↓

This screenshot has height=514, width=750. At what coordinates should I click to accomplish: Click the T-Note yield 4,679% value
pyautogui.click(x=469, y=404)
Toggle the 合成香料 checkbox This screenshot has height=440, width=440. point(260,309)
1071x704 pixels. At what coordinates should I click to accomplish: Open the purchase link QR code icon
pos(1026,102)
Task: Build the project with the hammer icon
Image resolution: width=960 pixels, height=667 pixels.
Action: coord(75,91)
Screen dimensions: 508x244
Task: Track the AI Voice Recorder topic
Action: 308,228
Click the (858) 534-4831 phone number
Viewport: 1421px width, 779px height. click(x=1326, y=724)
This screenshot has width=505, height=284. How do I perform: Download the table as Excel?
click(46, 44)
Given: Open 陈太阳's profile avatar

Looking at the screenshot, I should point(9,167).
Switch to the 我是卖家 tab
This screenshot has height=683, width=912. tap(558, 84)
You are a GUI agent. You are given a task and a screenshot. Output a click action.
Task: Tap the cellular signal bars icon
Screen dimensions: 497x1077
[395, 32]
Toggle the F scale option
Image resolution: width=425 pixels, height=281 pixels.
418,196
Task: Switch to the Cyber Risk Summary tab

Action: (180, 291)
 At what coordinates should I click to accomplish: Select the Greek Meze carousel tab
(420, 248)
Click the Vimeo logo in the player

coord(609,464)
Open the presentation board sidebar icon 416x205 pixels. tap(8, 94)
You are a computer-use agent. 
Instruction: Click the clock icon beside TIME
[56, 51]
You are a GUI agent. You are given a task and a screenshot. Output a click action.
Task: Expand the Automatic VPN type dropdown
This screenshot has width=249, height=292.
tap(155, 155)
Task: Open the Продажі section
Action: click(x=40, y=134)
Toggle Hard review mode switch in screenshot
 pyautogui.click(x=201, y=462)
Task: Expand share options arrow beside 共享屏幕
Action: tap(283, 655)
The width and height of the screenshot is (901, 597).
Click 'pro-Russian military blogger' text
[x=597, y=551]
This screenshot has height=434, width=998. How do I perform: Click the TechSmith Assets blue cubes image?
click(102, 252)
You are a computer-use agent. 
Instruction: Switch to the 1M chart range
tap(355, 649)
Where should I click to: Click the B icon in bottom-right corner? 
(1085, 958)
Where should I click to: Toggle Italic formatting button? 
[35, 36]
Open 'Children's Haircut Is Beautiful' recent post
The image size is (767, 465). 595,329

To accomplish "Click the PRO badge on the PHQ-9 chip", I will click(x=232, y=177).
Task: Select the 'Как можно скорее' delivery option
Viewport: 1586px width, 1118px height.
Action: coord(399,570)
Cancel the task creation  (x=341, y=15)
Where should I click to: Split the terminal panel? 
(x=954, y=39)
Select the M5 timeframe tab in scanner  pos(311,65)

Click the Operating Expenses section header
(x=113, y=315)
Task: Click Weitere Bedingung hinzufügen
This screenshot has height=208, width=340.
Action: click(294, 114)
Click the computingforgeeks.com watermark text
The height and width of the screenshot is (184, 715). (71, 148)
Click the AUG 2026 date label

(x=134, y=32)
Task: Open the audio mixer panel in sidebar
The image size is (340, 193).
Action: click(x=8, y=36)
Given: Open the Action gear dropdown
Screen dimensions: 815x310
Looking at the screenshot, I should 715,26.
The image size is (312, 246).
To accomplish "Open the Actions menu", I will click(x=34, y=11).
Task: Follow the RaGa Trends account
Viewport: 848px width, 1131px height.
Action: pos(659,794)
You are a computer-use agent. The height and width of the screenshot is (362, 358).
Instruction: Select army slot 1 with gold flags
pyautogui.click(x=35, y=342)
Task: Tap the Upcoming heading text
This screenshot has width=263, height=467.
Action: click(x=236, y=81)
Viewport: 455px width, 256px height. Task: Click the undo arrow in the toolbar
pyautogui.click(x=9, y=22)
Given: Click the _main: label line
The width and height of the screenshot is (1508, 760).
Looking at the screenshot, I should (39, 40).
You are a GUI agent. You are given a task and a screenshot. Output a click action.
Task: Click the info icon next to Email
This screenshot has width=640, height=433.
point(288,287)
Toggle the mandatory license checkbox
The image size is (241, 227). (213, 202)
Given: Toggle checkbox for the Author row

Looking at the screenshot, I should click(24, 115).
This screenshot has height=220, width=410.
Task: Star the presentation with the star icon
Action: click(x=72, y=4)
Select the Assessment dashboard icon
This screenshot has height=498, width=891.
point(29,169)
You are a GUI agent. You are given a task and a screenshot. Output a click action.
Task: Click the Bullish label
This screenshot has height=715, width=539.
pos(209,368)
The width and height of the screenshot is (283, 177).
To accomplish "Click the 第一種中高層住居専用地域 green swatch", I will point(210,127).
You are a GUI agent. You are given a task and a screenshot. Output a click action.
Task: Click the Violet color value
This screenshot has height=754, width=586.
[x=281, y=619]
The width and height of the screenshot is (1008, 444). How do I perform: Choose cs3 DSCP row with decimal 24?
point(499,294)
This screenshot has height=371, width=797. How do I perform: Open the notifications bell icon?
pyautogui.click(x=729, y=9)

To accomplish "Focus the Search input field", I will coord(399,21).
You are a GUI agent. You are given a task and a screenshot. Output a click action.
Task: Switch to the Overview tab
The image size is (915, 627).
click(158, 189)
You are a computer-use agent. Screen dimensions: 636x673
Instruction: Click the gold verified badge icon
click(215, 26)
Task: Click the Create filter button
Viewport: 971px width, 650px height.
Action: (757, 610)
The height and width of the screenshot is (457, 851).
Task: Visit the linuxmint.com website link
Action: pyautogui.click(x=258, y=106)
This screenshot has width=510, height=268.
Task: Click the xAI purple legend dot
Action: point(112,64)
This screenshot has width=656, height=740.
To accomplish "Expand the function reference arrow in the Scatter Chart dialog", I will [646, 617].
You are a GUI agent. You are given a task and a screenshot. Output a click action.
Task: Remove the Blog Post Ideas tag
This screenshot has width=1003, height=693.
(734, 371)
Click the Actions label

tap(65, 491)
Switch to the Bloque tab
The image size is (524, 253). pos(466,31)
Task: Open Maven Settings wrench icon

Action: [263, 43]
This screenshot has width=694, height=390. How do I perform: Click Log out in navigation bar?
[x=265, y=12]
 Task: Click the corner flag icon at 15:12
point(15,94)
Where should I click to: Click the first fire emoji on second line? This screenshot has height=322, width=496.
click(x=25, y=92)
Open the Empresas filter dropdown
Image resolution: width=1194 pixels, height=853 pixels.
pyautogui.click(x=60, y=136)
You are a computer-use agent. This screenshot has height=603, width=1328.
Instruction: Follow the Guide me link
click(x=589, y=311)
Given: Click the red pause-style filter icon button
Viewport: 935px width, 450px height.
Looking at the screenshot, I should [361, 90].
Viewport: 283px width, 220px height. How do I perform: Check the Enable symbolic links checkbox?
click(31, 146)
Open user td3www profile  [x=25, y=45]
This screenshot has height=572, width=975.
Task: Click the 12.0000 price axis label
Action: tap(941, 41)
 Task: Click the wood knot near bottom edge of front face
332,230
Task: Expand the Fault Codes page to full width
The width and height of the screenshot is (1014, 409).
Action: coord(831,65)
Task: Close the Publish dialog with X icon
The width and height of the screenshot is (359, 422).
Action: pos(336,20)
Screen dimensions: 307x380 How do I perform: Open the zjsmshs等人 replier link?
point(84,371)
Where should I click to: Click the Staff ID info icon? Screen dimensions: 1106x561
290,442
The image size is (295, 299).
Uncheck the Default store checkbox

↑

▸ Exercise requirements
Wherever the word "dialog" appears in the listing above, copy that line.

▸ Result of this task
To accomplish "Expand the function reference arrow in the Scatter Chart dialog", I will [646, 617].
Task: Close the Publish dialog with X icon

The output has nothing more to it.